Earlier this year, in January, France produced their brand new National Selection on TV, “Destination Eurovision”. Despite a disappointing 13th place in the Final in Lisbon, France Télévisions confirmed that the selection would come back for 2019. And now we have more information about it.
Yesterday, on August 23rd, France 2 (the French broadcaster at Eurovision) held a press conference about their plans for the next media season (2018-2019). The channel’s executive director Caroline Got was present and answered questions from journalists.
The topic of the French national selection, Destination Eurovision 2019, came up, and Caroline Got gave us a few updates on the new edition, that were reported in a tweet by journalist Benjamin Rabier.
“The three show will be broadcast live”
In the first edition of Destination Eurovision, there were two semi-finals and a final. According to this tweet, the format should remain the same, but all three shows will be broadcast live. Indeed, this year, the semi-finals were pre-recorded on January 8th (semi-final 1) and January 9th (semi-final 2). They were then broadcast later, on Saturdays (January 13th and 20th).
Although we have no information regarding the voting format, a change from pre-recorded to live shows could allow the public to vote in the semi-finals. This year, only juries voted in the semi-finals. But whatever the format, it seems obvious that live shows will mean that the candidates, the live audience and the TV viewers will discover the results at the same time. With pre-recorded shows, anyone who looked for them could easily find the names of the qualifiers.

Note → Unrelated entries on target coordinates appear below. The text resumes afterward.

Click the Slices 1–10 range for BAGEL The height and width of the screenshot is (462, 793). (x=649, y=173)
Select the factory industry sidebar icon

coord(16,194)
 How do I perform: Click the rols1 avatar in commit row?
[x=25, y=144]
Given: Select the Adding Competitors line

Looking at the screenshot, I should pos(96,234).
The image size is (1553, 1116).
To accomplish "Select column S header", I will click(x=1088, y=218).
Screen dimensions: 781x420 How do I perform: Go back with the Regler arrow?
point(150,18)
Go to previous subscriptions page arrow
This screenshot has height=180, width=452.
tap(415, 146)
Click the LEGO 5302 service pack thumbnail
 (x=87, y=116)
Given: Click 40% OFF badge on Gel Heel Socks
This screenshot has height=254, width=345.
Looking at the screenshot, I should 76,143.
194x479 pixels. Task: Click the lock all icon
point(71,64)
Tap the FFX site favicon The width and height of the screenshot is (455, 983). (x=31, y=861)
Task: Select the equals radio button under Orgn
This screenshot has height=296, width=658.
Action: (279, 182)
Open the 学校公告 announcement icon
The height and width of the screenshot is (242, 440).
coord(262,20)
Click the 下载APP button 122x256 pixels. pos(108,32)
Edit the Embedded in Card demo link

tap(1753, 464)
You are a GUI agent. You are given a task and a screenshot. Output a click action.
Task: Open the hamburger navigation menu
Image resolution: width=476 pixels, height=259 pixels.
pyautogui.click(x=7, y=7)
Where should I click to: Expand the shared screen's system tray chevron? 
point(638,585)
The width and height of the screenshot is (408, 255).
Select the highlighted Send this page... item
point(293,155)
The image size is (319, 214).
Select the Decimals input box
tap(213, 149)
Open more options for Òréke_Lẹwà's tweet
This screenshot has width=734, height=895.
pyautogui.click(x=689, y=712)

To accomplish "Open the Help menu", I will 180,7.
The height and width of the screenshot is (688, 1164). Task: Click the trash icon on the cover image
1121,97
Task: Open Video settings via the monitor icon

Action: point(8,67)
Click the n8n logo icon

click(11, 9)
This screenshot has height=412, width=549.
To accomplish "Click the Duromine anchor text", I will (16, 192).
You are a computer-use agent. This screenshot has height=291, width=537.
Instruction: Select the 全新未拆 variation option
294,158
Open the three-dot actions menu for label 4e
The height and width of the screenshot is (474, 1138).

“A part of the jury will change.”
This is a direct quote from Caroline Got. Alone, it does not mean much. It most likely means that there will be a change in jury members, but it could also mean a change in format.
This year, there were technically four juries (although only three were intended by the production).
First, the French-Speaking jury composed of Amir (who represented France in 2016), Isabelle Boulay (Canadian singer) and Christophe Willem (French singer). They commented on the candidates’s performances and voted in the semi-finals. A three-member International Jury (Christer Björkman, from Sweden ; Nicola Caligiore, from Italy ; and Olga Salamakha, from Belarus) also voted in the semi-finals.
In the final, the French-speaking jury was still there, but Alma (France 2017) took the spot of Amir, and the jurors only commented on the performances, without voting. The International Jury grew bigger, with ten foreign Eurovision “stars” from ten different countries. They made up 50% of the final score, after watching the show in another room of the studios in Paris. The televote made up the rest.
Garou might not come back
Garou is a French-speaking Canadian very popular in France, and a former juror in “The Voice: La Plus Belle Voix.” He was chosen to host Destination Eurovision 2018. According to Benjamin Rabier, Garou’s return is “still being discussed, it will depend on his schedule.”